**Passage provided**:

There was, after all, no way I was going to enjoy a book with a
giant talking cat. Read a little way in, though, and the fact that
the cat is talking isn't really an issue. What it's saying is, after
all, setting the plot in motion. This is a quiet, slow burner of
a read. Its ideas all filtered by an earnestly unreliable narrator
more than a little in denial of who he really is.

The main story, of course, centres around things not being as they
appear to be and there's a subtle synchronicity of plot, theme and
character that creeps up on you somewhere near the end.
Our narrator, Rabbit, is a soldier in a quiet mountain town, having
left his hippie-dropout parents behind in the Borderlands (where
the cats, trees, dragons...you name it, everything talks there!).
When his patrol get unreasonably lost in the mountains, Rabbit runs
into Laurel, our talking mountain cat, who has come looking for
him.
Rabbit's hippie parents were actually dropping out from the succession
to the throne as it turns out, making Rabbit rather more important
than his unit - and commanding officers - originally suspected.
Having said that, most of the commanding officers aren't always
who they appear to be. Rabbit, not exactly being forthcoming to
the reader about any of this either, the entire book becomes a gradual
discovery of quite what else our narrator has neglected to mention...The
most inspired aspect of this being that the Borderlands used to
cover all of the currently human-owned land.
There was a particularly nasty war and now there's the suggestion
that the land is starting to 'reassert' itself on its current occupants.
It has to be said that some of the most effective sequences involve
this gradual metamorphosis of those around Rabbit into particular
animals he thinks their personalities resemble.

**Exercise goal**: Carry on the review of the novel about Rabbit and the talking mountain cat, starting after its final sentence.

**Material provided**:

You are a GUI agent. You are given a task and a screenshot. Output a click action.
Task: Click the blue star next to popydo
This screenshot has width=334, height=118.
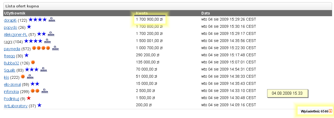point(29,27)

**Task answer**:
At first, it's something subtle that just he sees, but then reality
starts twisting and they start changing for real. It's a highly
effective twist in the tale, especially through the eyes of someone
as confused as Rabbit. One where this scores freely is character,
creating a small group of highly confused soldiers that garner sympathy
and a lovely ear for dialogue that sounds peculiarly English, cleverly
capturing barrack-talk without resorting to swearing.
On one hand, it does seem to take an awfully long time to end,
considering that the showdown that feels like a grand finale actually
happens nearer the middle of the book. I'm not entirely convinced
by the appearance of the Elves in the latter part, who are fairly
bog-standard Tolkienesque characters and the end loses impact for
having dragged on for so long.
It's also unusual in having very few female characters and, for
this genre, absolutely no attempt at any love interest of either
sex. It's a little hard to predict the audience for this, given
all those factors, but that doesn't make it any less of a good book.
It's just strange to see something so, well, quaint and a little
odd and not be able to compare it to anything.
It's certainly well written, there are plenty of original ideas
in here and it's an interesting way to tell a story considering
the character narrating it.
Certainly worth giving a chance on that basis and it's worth considering
on curiosity value alone.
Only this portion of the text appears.